Comment from Aon, Willis Towers Watson, JLT and LCP on the CMA investment reforms report

 Tim Giles, head of Investment for UK & Ireland at Aon said: “We welcome the CMA’s final report on the investment consultant market. Throughout the process our focus has been on our clients and on gaining the best results for all pension scheme members.

 “We are already at the forefront of many steps being taken to improve transparency across all sections of the market. We firmly believe that these will ultimately improve outcomes for all pension scheme members.”
 Andy Cox, Global Business Officer and head of EMEA/APAC, Investment, at Aon said: “We are pleased to see that the CMA has maintained its view from its provisional findings that the investment consulting industry is a competitive market.

 “Our clients’ best interests have always been at the centre of our thoughts during this process and we believe that in the main the remedies will act to improve the market for both DB and DC schemes. We look forward to working with the CMA, FCA and TPR to ensure that client interest remains at the forefront of the implementation.”

 Ed Francis, Head of Investment, EMEA, Willis Towers Watson, said: “The CMA’s Final Report substantially follows the conclusions and recommendations set out in its Preliminary Report published in July. While we were broadly supportive of the preliminary recommendations, we continued to engage with the CMA in recent months to ensure the details of the remedies are sensible and proportionate for clients. We are pleased that the final recommendations have addressed many of the concerns that we raised; for example, the tendering regime now being put forward no longer requires a fully open process, which will ensure it is not excessively onerous and costly to Pension Schemes. The revisions to the tender regime mean that it should now not act as a deterrent to the take up of fiduciary management for those schemes that will benefit from that approach.

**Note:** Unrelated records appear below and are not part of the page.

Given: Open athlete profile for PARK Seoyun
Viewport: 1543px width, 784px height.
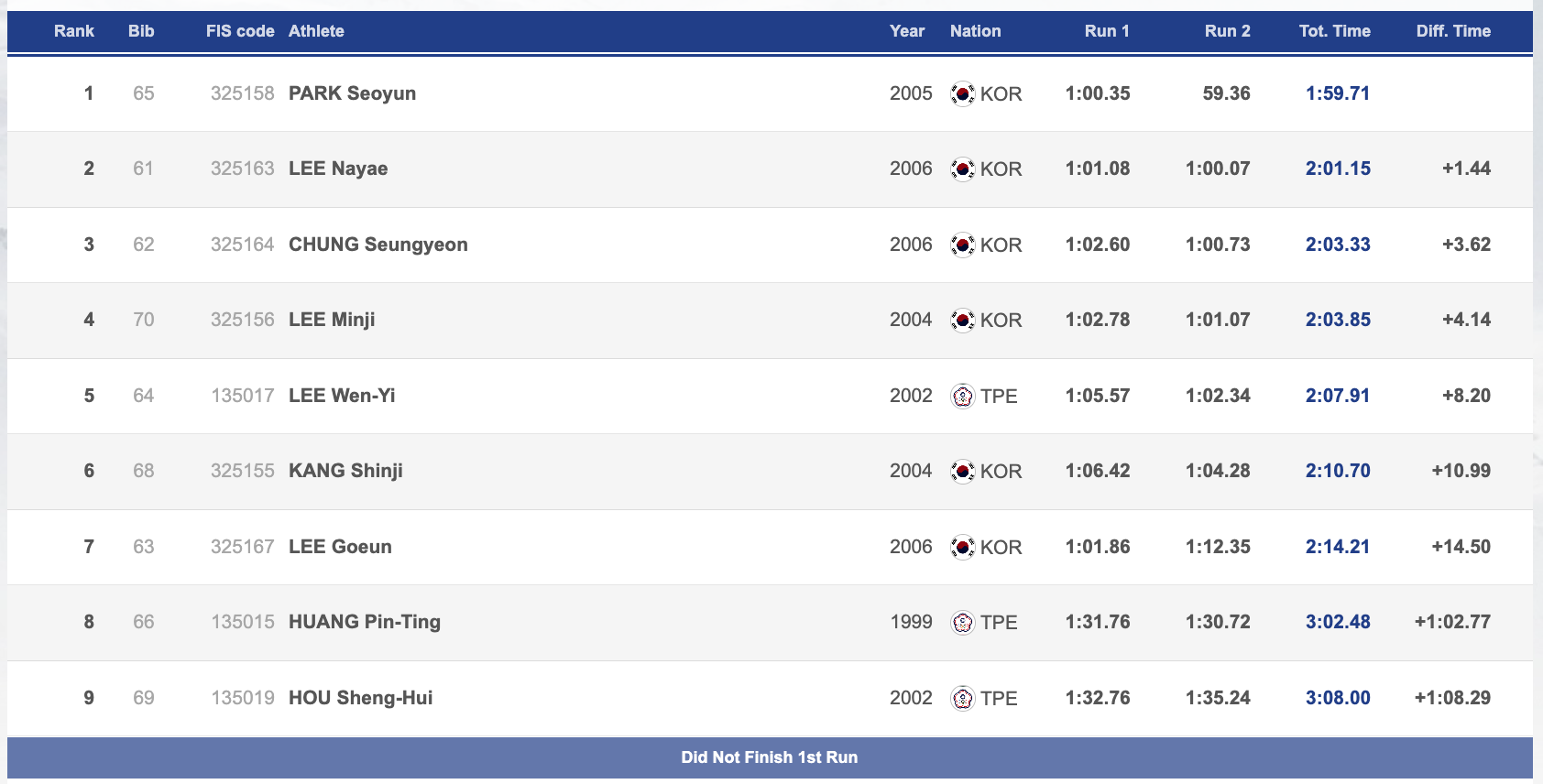Looking at the screenshot, I should click(352, 93).
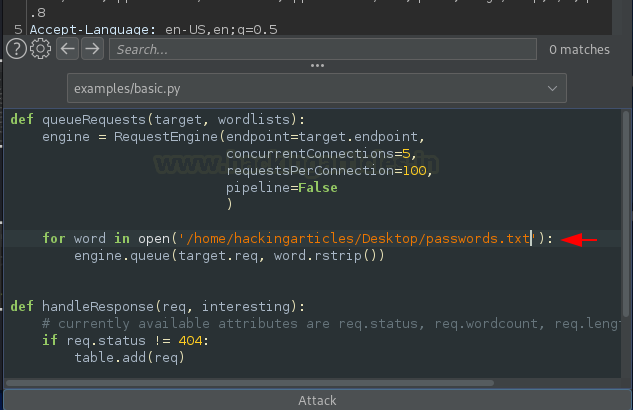
Task: Click the pipeline=False setting
Action: click(x=282, y=188)
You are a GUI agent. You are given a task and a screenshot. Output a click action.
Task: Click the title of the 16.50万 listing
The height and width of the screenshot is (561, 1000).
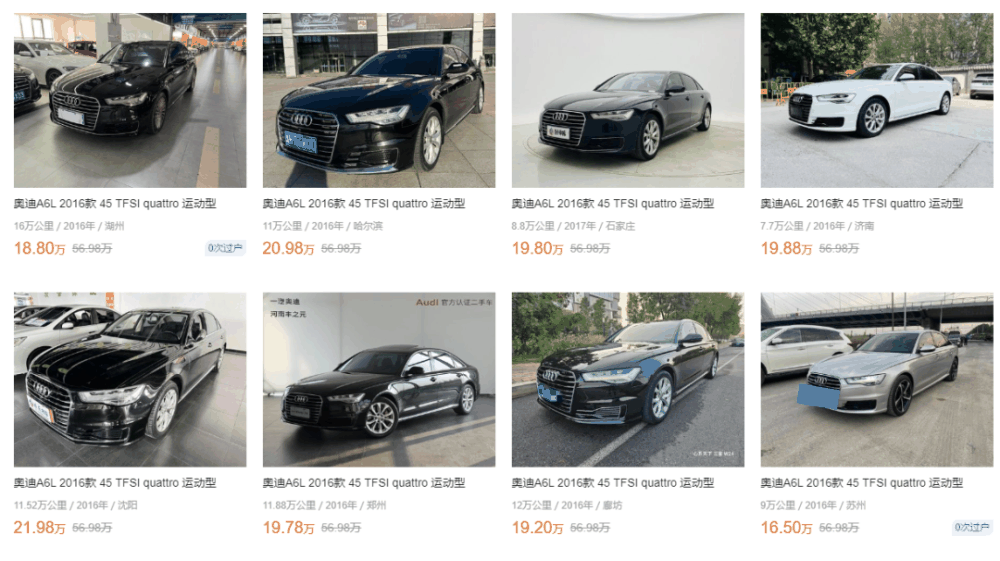862,483
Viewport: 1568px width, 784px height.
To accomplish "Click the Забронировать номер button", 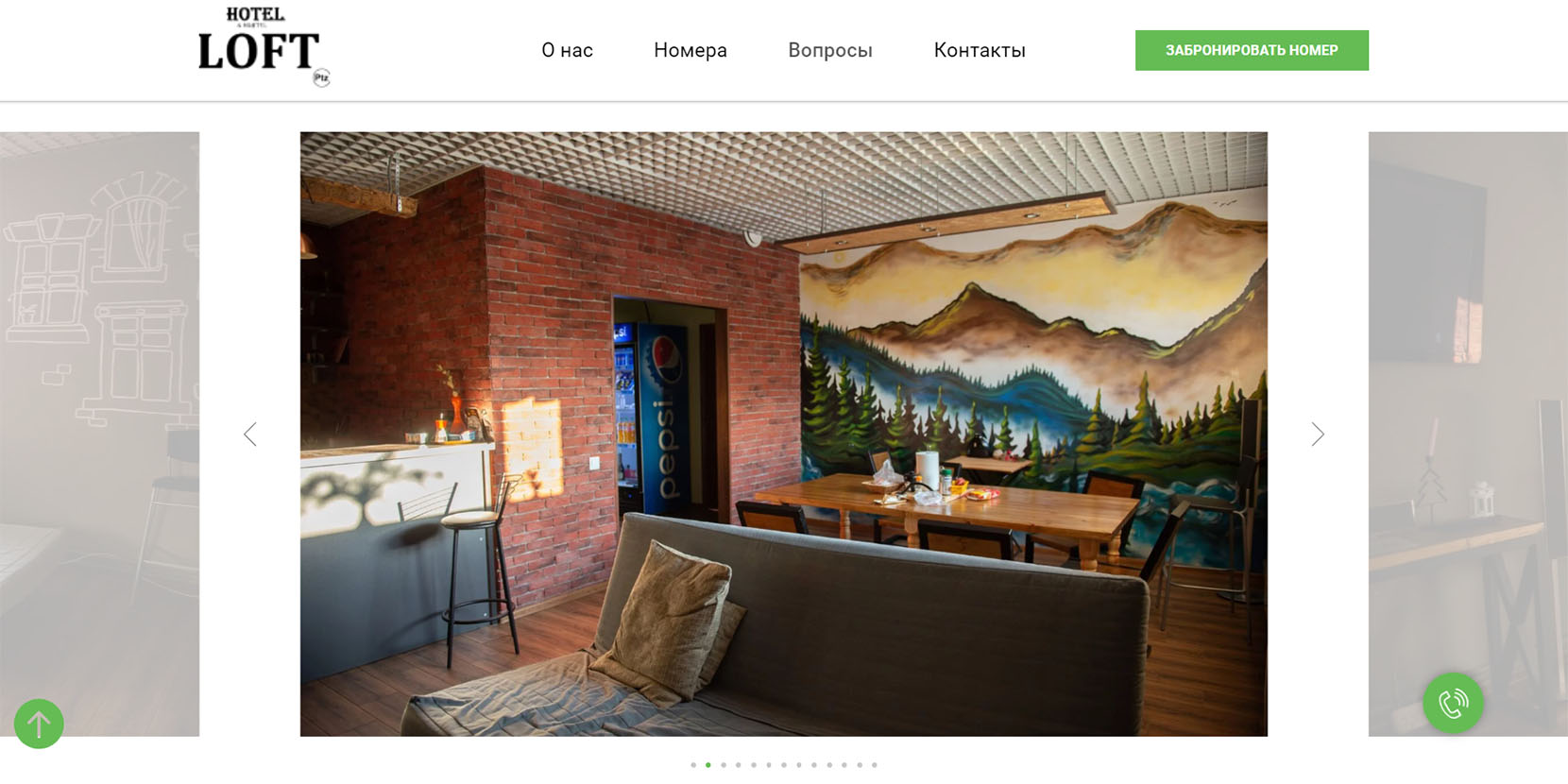I will point(1252,50).
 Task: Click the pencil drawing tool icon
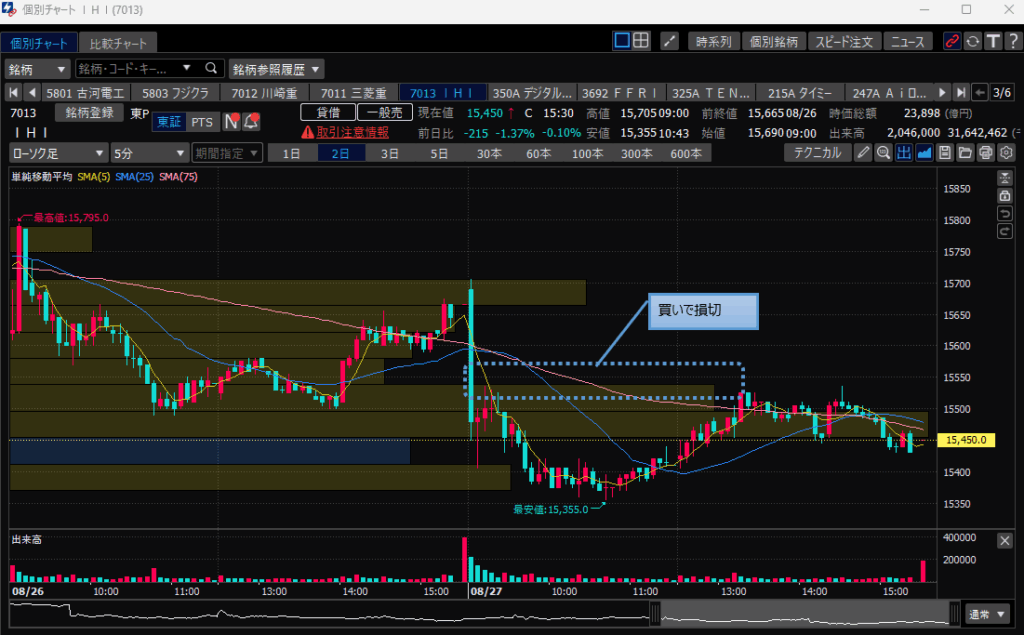864,153
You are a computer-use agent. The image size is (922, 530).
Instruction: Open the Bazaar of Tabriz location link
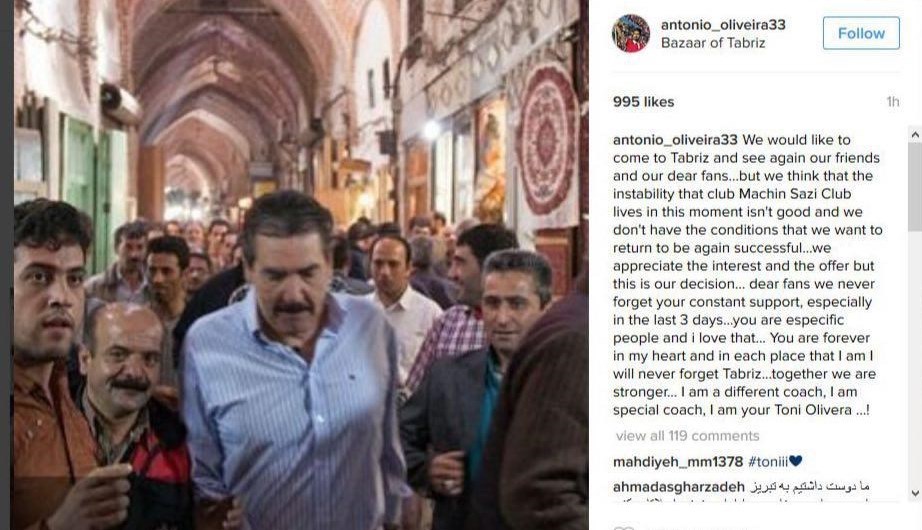(x=713, y=43)
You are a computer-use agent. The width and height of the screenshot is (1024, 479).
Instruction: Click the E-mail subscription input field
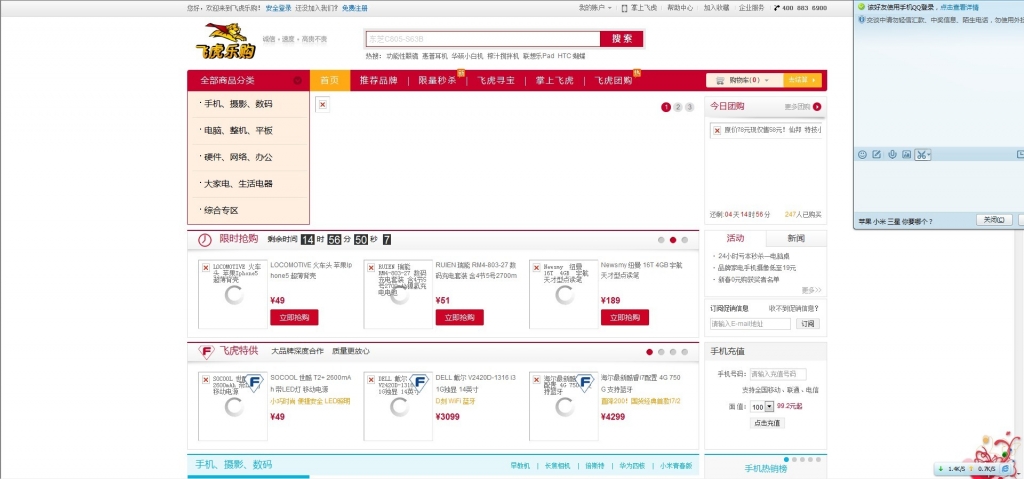[x=751, y=324]
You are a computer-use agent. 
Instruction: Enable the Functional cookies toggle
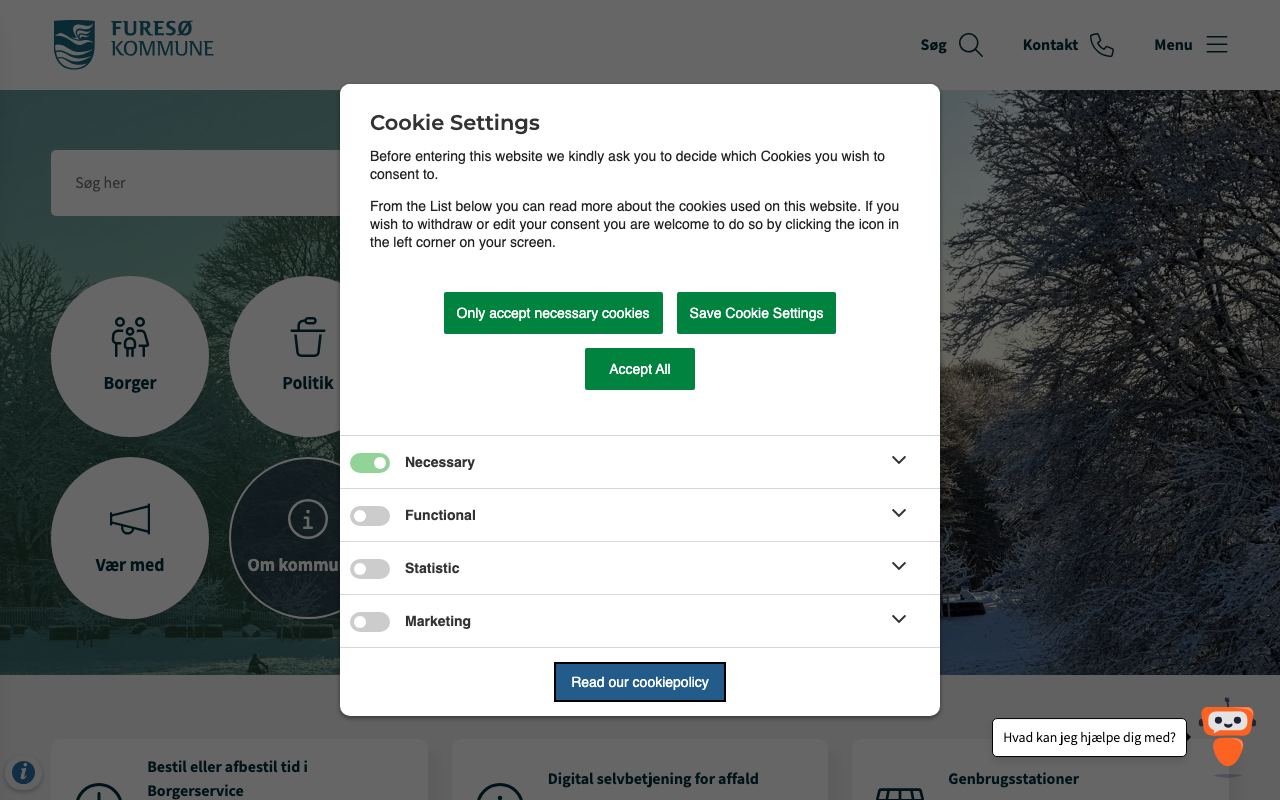pyautogui.click(x=370, y=516)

 “Overall the CMA has found an industry that is functioning well, does not have excessive concentration or high barriers to entry and where participants are seeking to serve their clients’ best interests. The very thorough process that the CMA has undertaken should give customers significant comfort that the industry is committed to high levels of transparency and well aligned to serve them effectively both now and in the future.”

 Mark McNulty, Head of Investment Solutions, JLT Employee Benefits, said: “It is positive to see no major revisions to the proposals in the Provisional Report and, critically, clarity on what is viewed as fiduciary management. It is, however, very disappointing that the CMA has provided no dispensations from the need for the tender requirements, even where the trustees are entirely satisfied with the current arrangements and have no intention of changing managers. This will result in wasted time and effort from all parties conducting tenders to comply without resulting in meaningful changes of provider. Confirmation that the FCA regulatory parameters will include all the main activities of investment consultants is to be welcomed.”


 Paul Gibney, Partner at LCP, said:“We consider a fiduciary management service to be a specialised form of asset management. LCP’s view is that trustees should treat the appointment and ongoing monitoring of a fiduciary manager as they would that of any other asset manager.”

 Paul Gibney added: “The CMA’s review challenges investment consultants to communicate more clearly to trustees what they do and why it is of value.”

 “The review also highlights that fiduciary management is not a natural extension of an investment consultancy service, but a quite different arrangement.”

 “The CMA has today effectively told UK pension scheme trustees to take extra care when appointing a fiduciary manager, and that they must run a tender exercise when first adopting a fiduciary management arrangement.”

 “We welcome the publication of the Final Decision Report. The CMA has conducted a thorough review of the investment consultancy industry, dedicating significant resource and effort to understand the market and its participants. Ultimately, the CMA’s scrutiny of investment consultants will improve the standard of service and will benefit pension scheme trustees and members.”